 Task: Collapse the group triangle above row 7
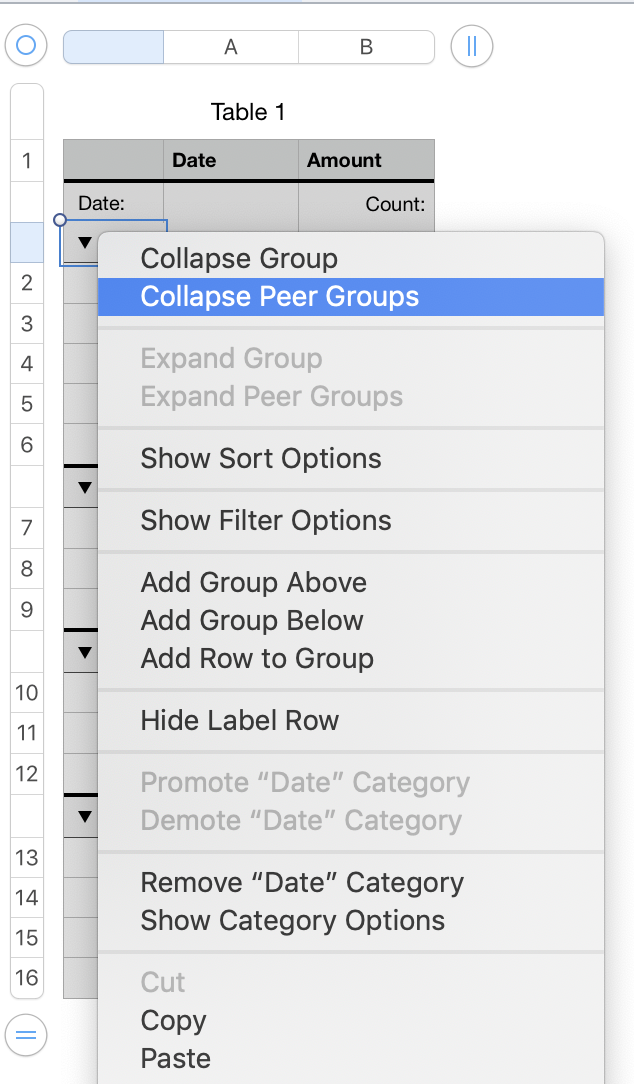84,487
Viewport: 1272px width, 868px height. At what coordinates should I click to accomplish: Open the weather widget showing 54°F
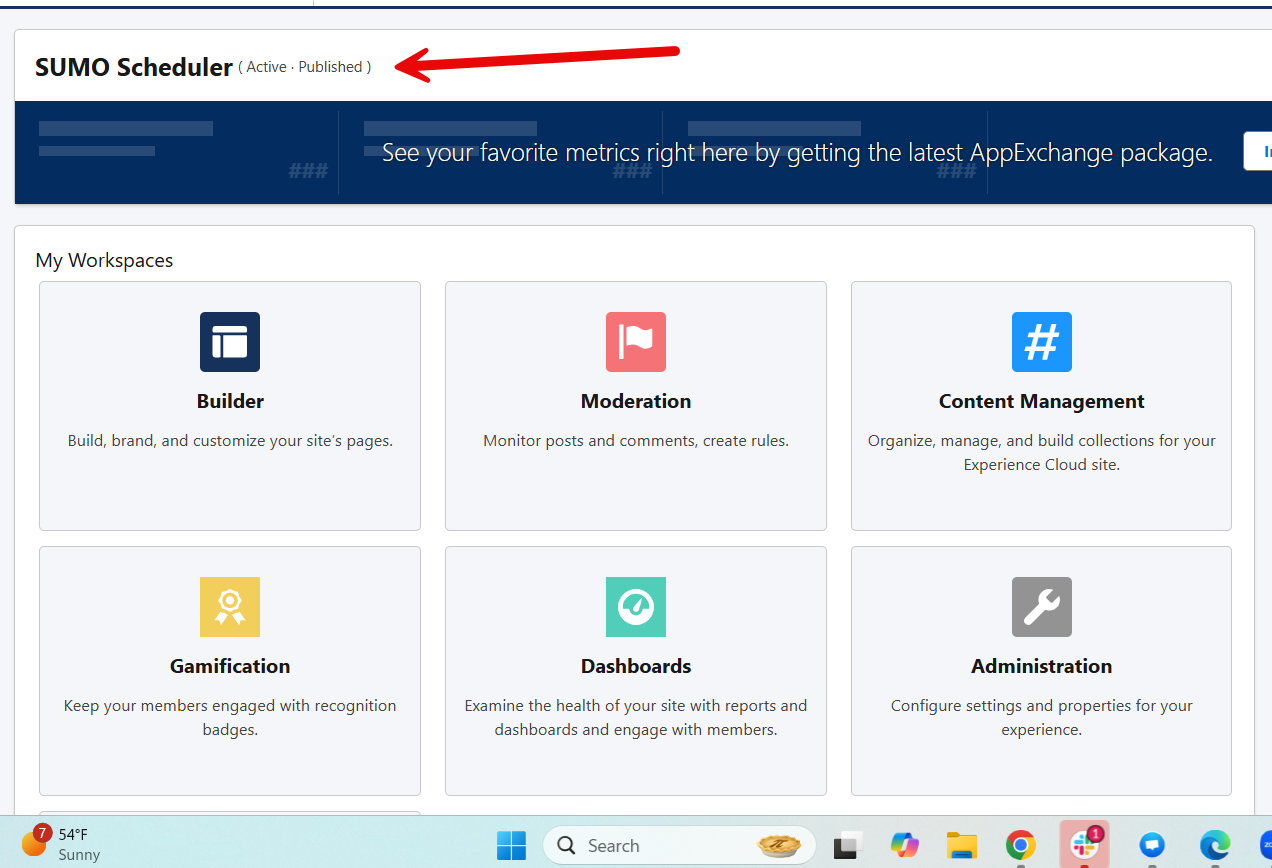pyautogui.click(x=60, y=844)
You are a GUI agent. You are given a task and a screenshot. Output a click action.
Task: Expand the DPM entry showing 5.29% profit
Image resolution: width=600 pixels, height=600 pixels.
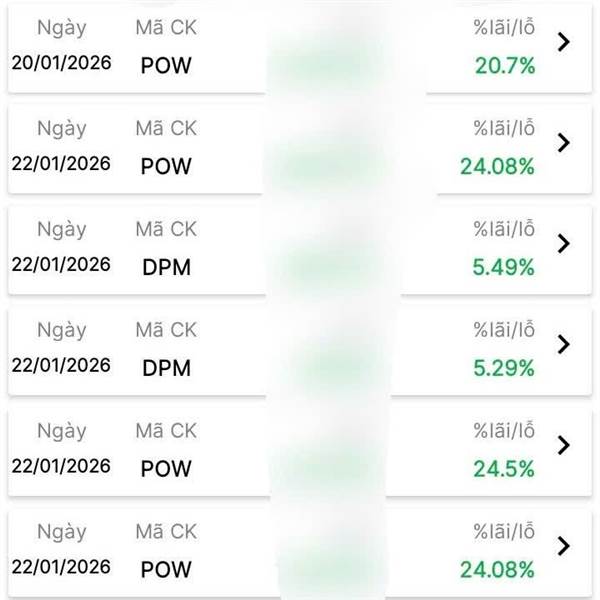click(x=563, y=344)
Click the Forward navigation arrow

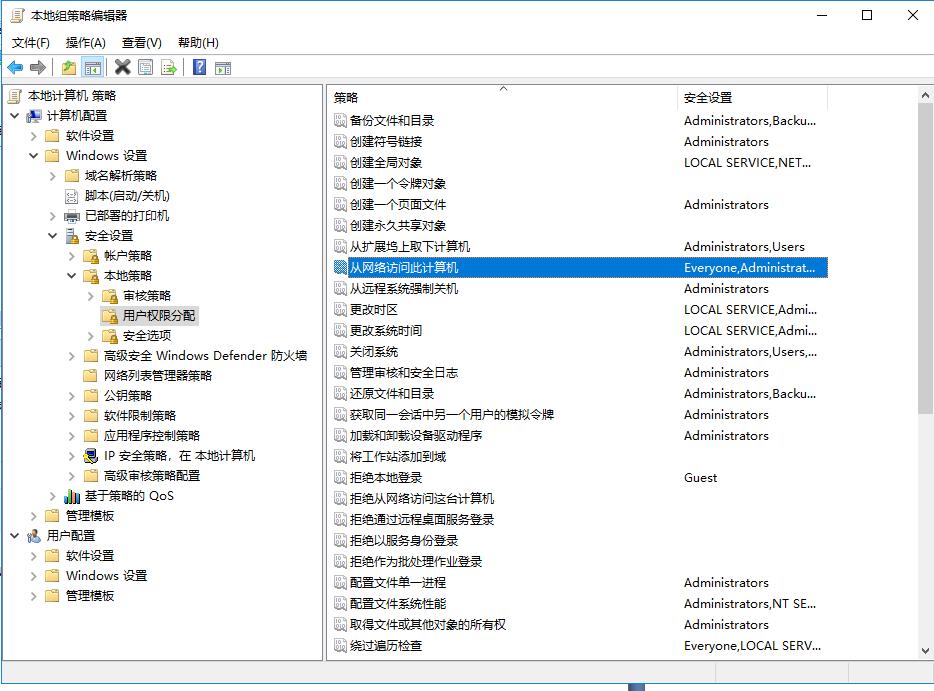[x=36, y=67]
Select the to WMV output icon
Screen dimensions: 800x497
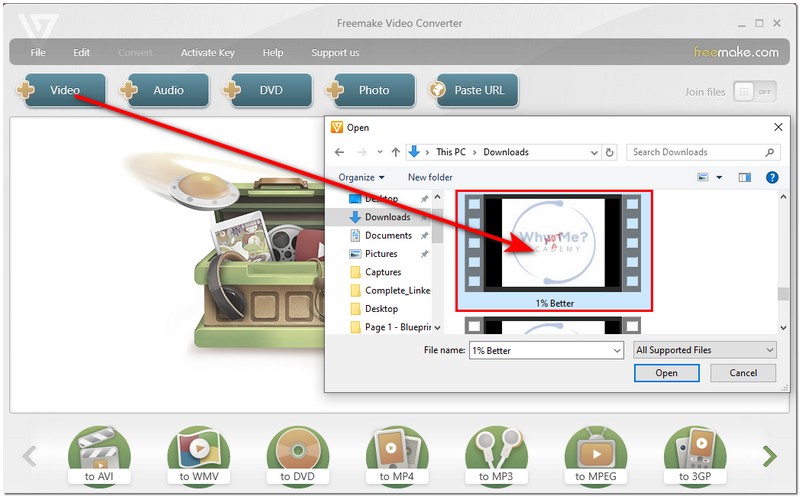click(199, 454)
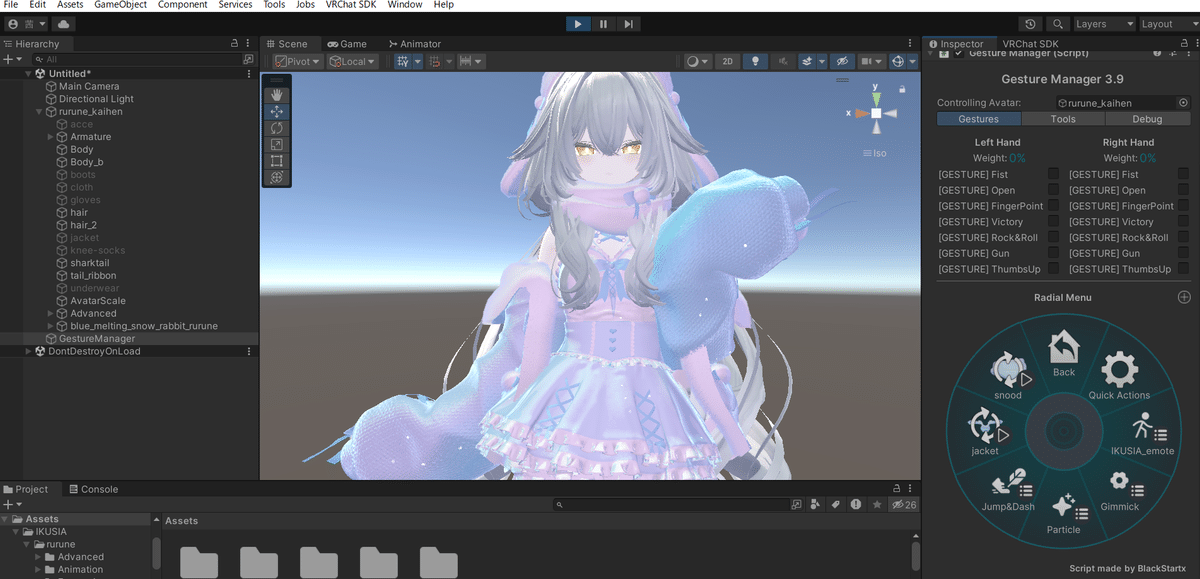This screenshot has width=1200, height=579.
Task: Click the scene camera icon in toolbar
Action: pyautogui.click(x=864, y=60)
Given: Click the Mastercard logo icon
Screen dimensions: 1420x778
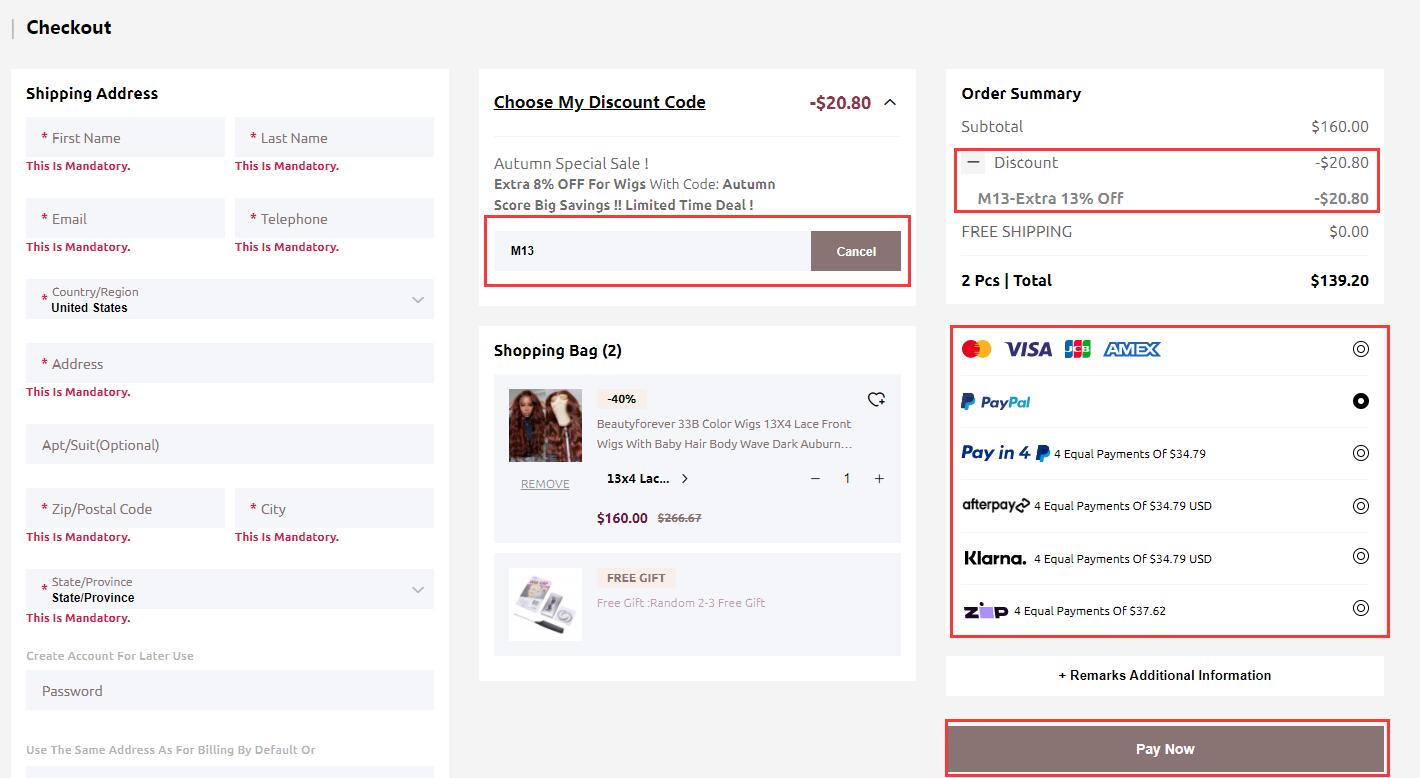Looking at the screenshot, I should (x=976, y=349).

★ ★ ★

- What you are asked to do
Without any of its images, the data above should be returned exactly.

- Response below
 Task: Collapse the group triangle above row 7
84,487
Viewport: 1272px width, 868px height. At what coordinates should I click to accomplish: Open the weather widget showing 54°F
pyautogui.click(x=60, y=844)
You are a GUI agent. You are given a task and a screenshot. Output a click action.
Task: Expand the DPM entry showing 5.29% profit
Image resolution: width=600 pixels, height=600 pixels.
click(x=563, y=344)
Click the Forward navigation arrow

[x=36, y=67]
Select the to WMV output icon
Screen dimensions: 800x497
click(199, 454)
This screenshot has width=1200, height=579.
Task: Click the scene camera icon in toolbar
Action: pyautogui.click(x=864, y=60)
Given: Click the Mastercard logo icon
Screen dimensions: 1420x778
Looking at the screenshot, I should (x=976, y=349).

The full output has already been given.